▸ **WORK ITEM**
Nothing but the lines from the one with "This screenshot has height=472, width=640." through the final line of the entries should appear in the answer, copied exactly and without pictures.

Content starts

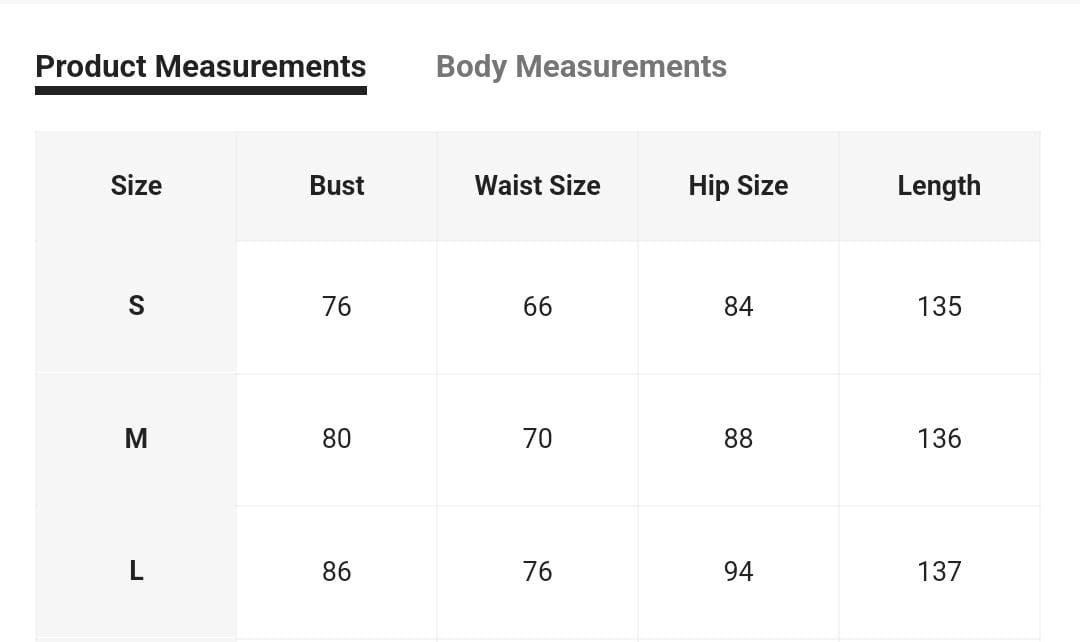The width and height of the screenshot is (1080, 642).
Task: Click the Waist Size column header
Action: 538,186
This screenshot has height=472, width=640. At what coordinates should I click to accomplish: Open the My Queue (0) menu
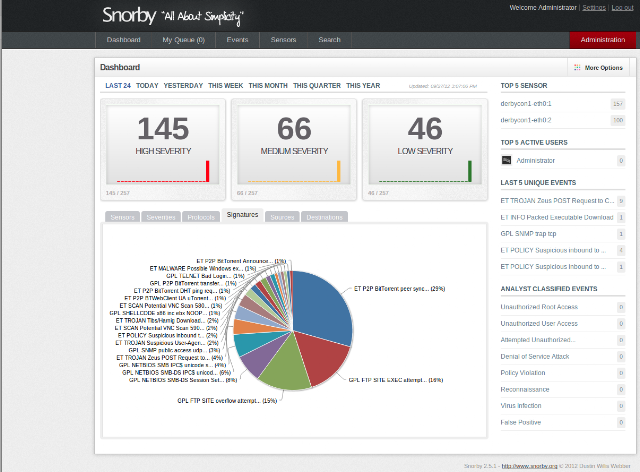pyautogui.click(x=183, y=40)
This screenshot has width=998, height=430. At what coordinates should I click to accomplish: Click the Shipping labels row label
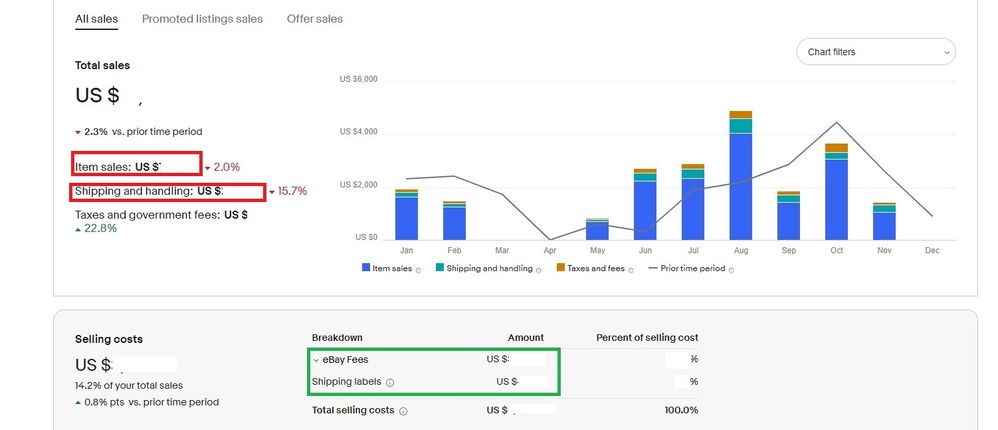coord(347,382)
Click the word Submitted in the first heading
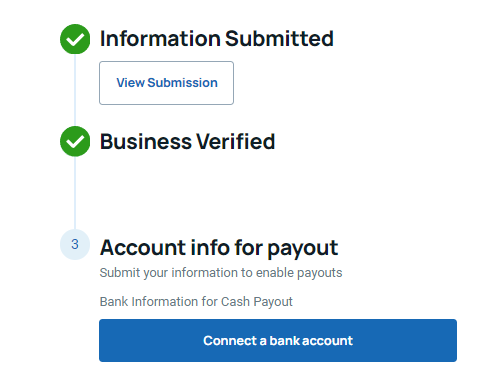Screen dimensions: 501x375 [x=279, y=39]
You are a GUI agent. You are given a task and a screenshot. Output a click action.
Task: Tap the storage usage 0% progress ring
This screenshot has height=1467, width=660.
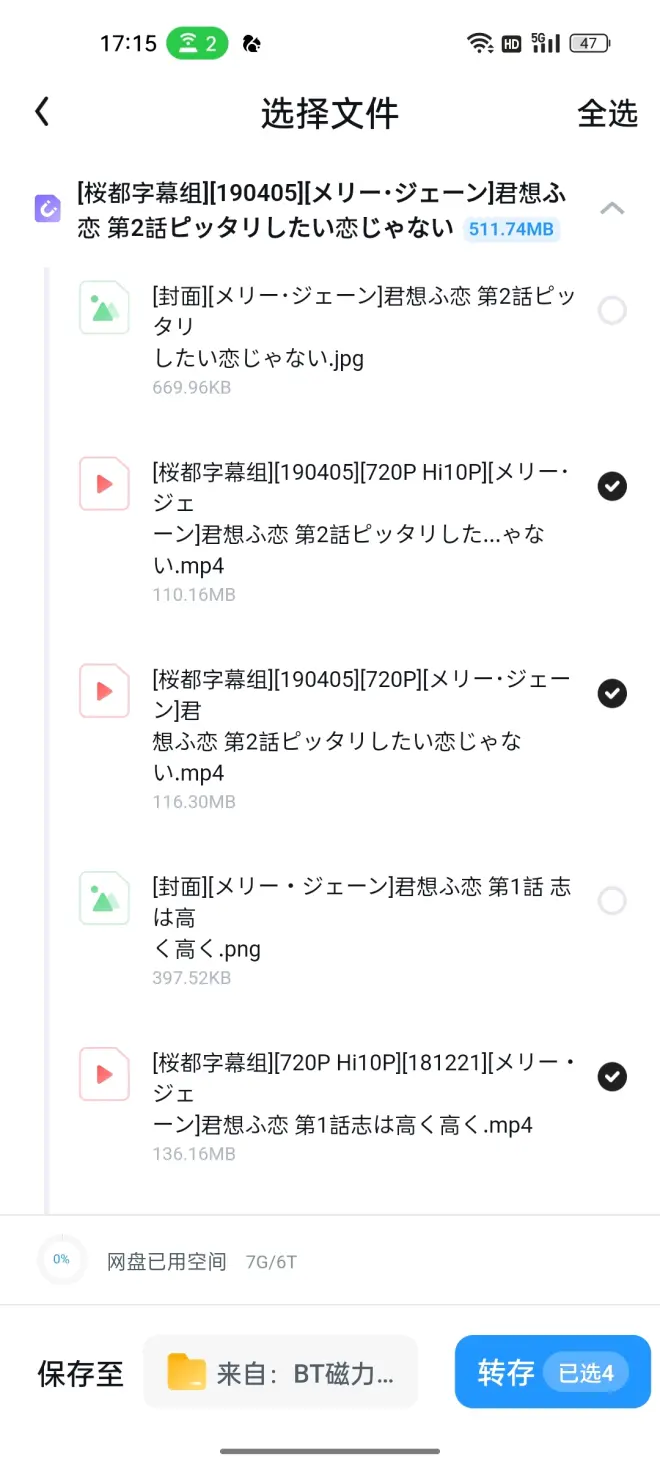pos(62,1260)
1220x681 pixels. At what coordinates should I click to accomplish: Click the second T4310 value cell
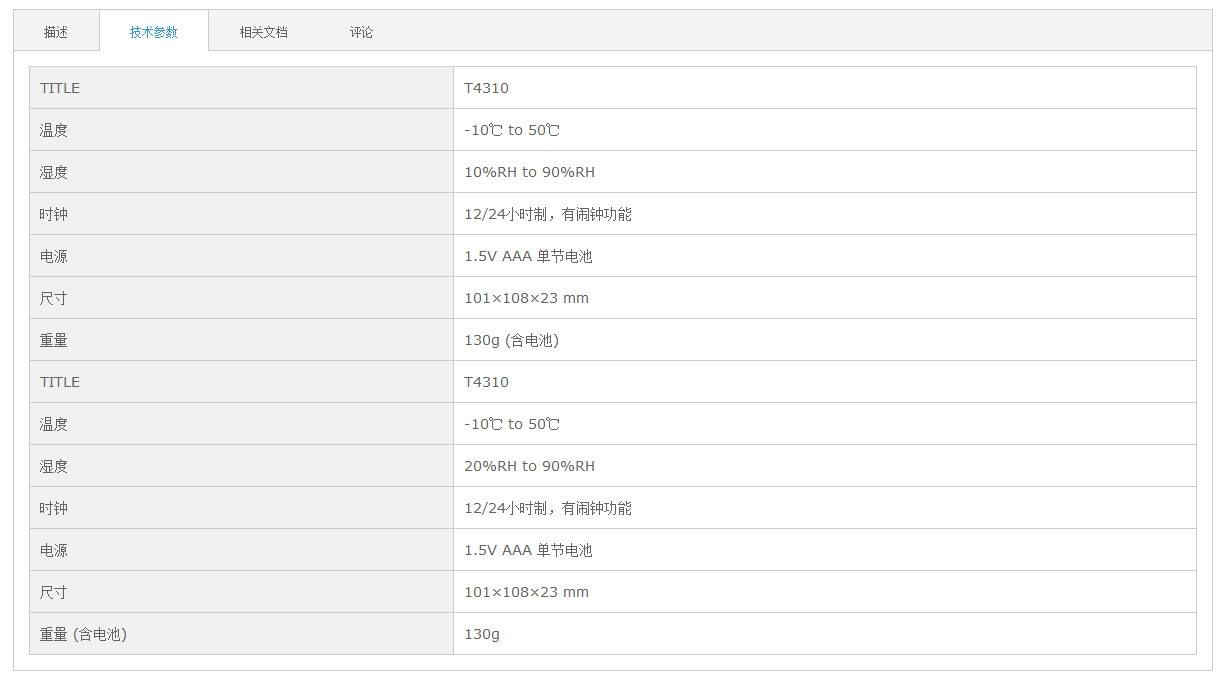pyautogui.click(x=825, y=382)
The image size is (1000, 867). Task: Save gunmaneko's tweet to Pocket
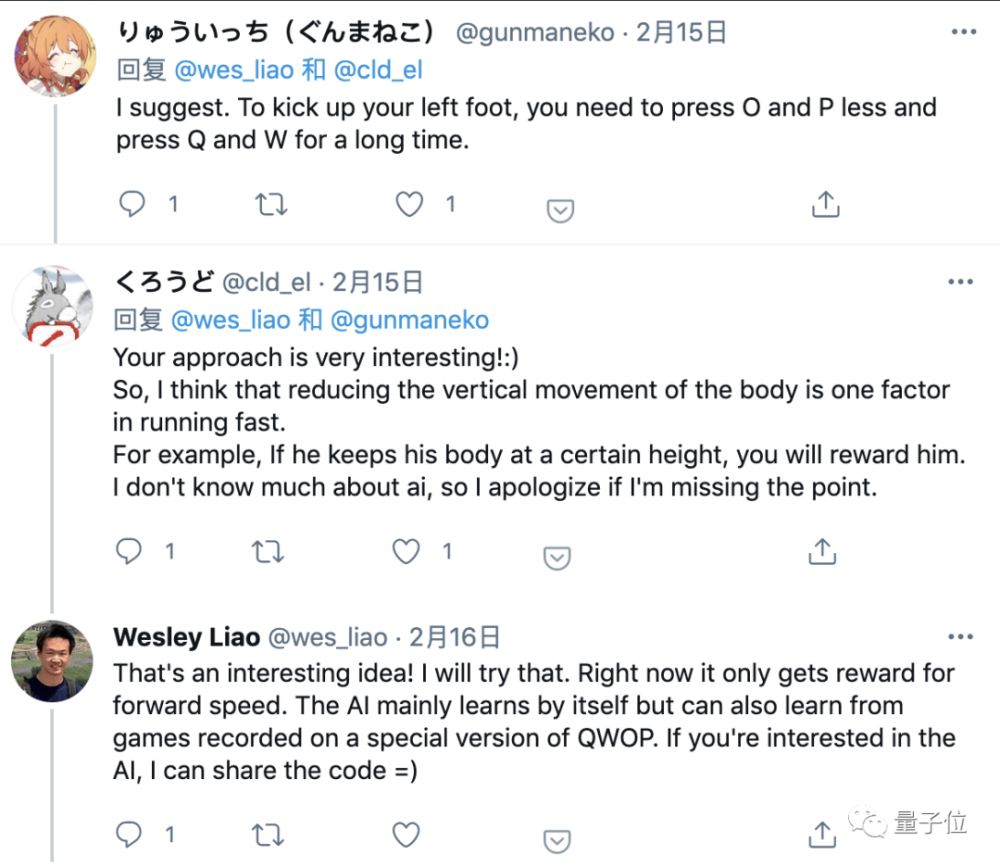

Content ends

▸ **EXERCISE RESPONSE**
This screenshot has height=472, width=640. At what coordinates should I click to accomplish: Open the My Queue (0) menu
pyautogui.click(x=183, y=40)
This screenshot has width=998, height=430. At what coordinates should I click to accomplish: Click the Shipping labels row label
coord(347,382)
Click the word Submitted in the first heading
Screen dimensions: 501x375 [x=279, y=39]
You are a GUI agent. You are given a task and a screenshot. Output a click action.
Task: Tap the storage usage 0% progress ring
This screenshot has height=1467, width=660.
pos(62,1260)
1220x681 pixels. At what coordinates should I click to accomplish: Click the second T4310 value cell
pyautogui.click(x=825, y=382)
The image size is (1000, 867). Task: Save gunmaneko's tweet to Pocket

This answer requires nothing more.